>>>>
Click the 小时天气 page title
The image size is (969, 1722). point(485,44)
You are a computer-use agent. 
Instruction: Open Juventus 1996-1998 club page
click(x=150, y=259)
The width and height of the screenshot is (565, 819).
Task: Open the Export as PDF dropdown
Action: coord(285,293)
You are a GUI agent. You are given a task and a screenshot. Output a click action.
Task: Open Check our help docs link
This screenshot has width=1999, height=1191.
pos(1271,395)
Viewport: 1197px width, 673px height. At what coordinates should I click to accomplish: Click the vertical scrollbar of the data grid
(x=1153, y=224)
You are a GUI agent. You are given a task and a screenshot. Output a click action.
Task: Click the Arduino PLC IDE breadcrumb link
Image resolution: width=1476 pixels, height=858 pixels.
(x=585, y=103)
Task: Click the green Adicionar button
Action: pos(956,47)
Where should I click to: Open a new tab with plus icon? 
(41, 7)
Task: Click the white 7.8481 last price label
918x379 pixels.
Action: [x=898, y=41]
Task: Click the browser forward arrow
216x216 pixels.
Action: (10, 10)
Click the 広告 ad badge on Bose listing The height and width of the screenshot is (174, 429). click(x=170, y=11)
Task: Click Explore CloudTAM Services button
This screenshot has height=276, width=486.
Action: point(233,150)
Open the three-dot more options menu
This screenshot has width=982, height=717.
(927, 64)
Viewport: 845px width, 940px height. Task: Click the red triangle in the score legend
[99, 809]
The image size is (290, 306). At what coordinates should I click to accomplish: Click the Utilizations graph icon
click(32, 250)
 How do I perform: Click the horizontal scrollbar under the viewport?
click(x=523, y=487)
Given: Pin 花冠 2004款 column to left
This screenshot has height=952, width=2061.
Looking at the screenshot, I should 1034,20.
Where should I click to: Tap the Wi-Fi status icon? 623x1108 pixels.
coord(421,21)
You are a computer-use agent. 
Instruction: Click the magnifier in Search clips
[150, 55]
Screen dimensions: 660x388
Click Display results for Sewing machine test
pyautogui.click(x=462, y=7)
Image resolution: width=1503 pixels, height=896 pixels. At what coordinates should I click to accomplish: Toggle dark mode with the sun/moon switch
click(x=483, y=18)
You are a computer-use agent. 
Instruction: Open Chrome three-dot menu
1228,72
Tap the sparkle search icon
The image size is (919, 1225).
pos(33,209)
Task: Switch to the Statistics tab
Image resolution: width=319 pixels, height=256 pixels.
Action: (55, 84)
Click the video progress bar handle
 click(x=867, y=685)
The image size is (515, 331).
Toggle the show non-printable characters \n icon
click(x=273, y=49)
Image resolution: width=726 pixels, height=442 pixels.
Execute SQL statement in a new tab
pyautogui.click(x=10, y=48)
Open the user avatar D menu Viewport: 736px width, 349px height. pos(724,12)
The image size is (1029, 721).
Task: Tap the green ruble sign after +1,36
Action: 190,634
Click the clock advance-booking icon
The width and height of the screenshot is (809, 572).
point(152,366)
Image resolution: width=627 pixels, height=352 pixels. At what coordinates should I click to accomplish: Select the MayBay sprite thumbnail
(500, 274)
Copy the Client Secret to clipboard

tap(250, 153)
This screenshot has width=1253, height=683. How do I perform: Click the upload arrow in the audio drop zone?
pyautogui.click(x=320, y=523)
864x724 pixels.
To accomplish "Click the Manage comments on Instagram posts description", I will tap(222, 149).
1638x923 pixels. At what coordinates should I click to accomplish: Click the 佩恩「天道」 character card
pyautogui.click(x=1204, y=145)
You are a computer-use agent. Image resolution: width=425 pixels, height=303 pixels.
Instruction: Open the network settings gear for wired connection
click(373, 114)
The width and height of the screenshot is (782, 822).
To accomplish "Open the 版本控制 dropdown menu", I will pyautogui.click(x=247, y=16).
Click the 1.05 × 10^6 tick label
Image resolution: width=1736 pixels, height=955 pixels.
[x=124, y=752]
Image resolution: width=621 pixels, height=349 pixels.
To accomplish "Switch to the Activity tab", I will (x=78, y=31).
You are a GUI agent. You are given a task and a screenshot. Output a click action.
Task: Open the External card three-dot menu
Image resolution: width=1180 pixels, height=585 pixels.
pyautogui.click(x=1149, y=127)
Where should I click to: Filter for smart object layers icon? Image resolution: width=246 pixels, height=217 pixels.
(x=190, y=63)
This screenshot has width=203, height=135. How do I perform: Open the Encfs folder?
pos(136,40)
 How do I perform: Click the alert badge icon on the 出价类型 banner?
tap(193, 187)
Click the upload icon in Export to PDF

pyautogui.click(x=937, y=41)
<<<<
- [Task prompt]
Reproduce every one of the entries above verbatim, line for line.

- [The output]
Click the 小时天气 page title
The image size is (969, 1722). point(485,44)
You are a computer-use agent. 
Instruction: Open Juventus 1996-1998 club page
click(x=150, y=259)
The width and height of the screenshot is (565, 819).
Task: Open the Export as PDF dropdown
Action: coord(285,293)
You are a GUI agent. You are given a task and a screenshot. Output a click action.
Task: Open Check our help docs link
This screenshot has width=1999, height=1191.
pos(1271,395)
Viewport: 1197px width, 673px height. At what coordinates should I click to accomplish: Click the vertical scrollbar of the data grid
(x=1153, y=224)
You are a GUI agent. You are given a task and a screenshot. Output a click action.
Task: Click the Arduino PLC IDE breadcrumb link
Image resolution: width=1476 pixels, height=858 pixels.
(x=585, y=103)
Task: Click the green Adicionar button
Action: pos(956,47)
Where should I click to: Open a new tab with plus icon? 
(41, 7)
Task: Click the white 7.8481 last price label
918x379 pixels.
Action: [x=898, y=41]
Task: Click the browser forward arrow
216x216 pixels.
Action: (10, 10)
Click the 広告 ad badge on Bose listing The height and width of the screenshot is (174, 429). click(x=170, y=11)
Task: Click Explore CloudTAM Services button
This screenshot has height=276, width=486.
Action: point(233,150)
Open the three-dot more options menu
This screenshot has width=982, height=717.
(927, 64)
Viewport: 845px width, 940px height. Task: Click the red triangle in the score legend
[99, 809]
The image size is (290, 306). At what coordinates should I click to accomplish: Click the Utilizations graph icon
click(32, 250)
 How do I perform: Click the horizontal scrollbar under the viewport?
click(x=523, y=487)
Given: Pin 花冠 2004款 column to left
This screenshot has height=952, width=2061.
Looking at the screenshot, I should 1034,20.
Where should I click to: Tap the Wi-Fi status icon? 623x1108 pixels.
coord(421,21)
You are a computer-use agent. 
Instruction: Click the magnifier in Search clips
[150, 55]
Screen dimensions: 660x388
Click Display results for Sewing machine test
pyautogui.click(x=462, y=7)
Image resolution: width=1503 pixels, height=896 pixels. At what coordinates should I click to accomplish: Toggle dark mode with the sun/moon switch
click(x=483, y=18)
You are a computer-use agent. 
Instruction: Open Chrome three-dot menu
1228,72
Tap the sparkle search icon
The image size is (919, 1225).
pos(33,209)
Task: Switch to the Statistics tab
Image resolution: width=319 pixels, height=256 pixels.
Action: (55, 84)
Click the video progress bar handle
 click(x=867, y=685)
The image size is (515, 331).
Toggle the show non-printable characters \n icon
click(x=273, y=49)
Image resolution: width=726 pixels, height=442 pixels.
Execute SQL statement in a new tab
pyautogui.click(x=10, y=48)
Open the user avatar D menu Viewport: 736px width, 349px height. pos(724,12)
The image size is (1029, 721).
Task: Tap the green ruble sign after +1,36
Action: 190,634
Click the clock advance-booking icon
The width and height of the screenshot is (809, 572).
point(152,366)
Image resolution: width=627 pixels, height=352 pixels. At what coordinates should I click to accomplish: Select the MayBay sprite thumbnail
(500, 274)
Copy the Client Secret to clipboard

tap(250, 153)
This screenshot has width=1253, height=683. How do I perform: Click the upload arrow in the audio drop zone?
pyautogui.click(x=320, y=523)
864x724 pixels.
To accomplish "Click the Manage comments on Instagram posts description", I will tap(222, 149).
1638x923 pixels. At what coordinates should I click to accomplish: Click the 佩恩「天道」 character card
pyautogui.click(x=1204, y=145)
You are a computer-use agent. Image resolution: width=425 pixels, height=303 pixels.
Instruction: Open the network settings gear for wired connection
click(373, 114)
The width and height of the screenshot is (782, 822).
To accomplish "Open the 版本控制 dropdown menu", I will pyautogui.click(x=247, y=16).
Click the 1.05 × 10^6 tick label
Image resolution: width=1736 pixels, height=955 pixels.
[x=124, y=752]
Image resolution: width=621 pixels, height=349 pixels.
To accomplish "Switch to the Activity tab", I will (x=78, y=31).
You are a GUI agent. You are given a task and a screenshot. Output a click action.
Task: Open the External card three-dot menu
Image resolution: width=1180 pixels, height=585 pixels.
pyautogui.click(x=1149, y=127)
Where should I click to: Filter for smart object layers icon? Image resolution: width=246 pixels, height=217 pixels.
(x=190, y=63)
This screenshot has width=203, height=135. How do I perform: Open the Encfs folder?
pos(136,40)
 How do I perform: Click the alert badge icon on the 出价类型 banner?
tap(193, 187)
Click the upload icon in Export to PDF

pyautogui.click(x=937, y=41)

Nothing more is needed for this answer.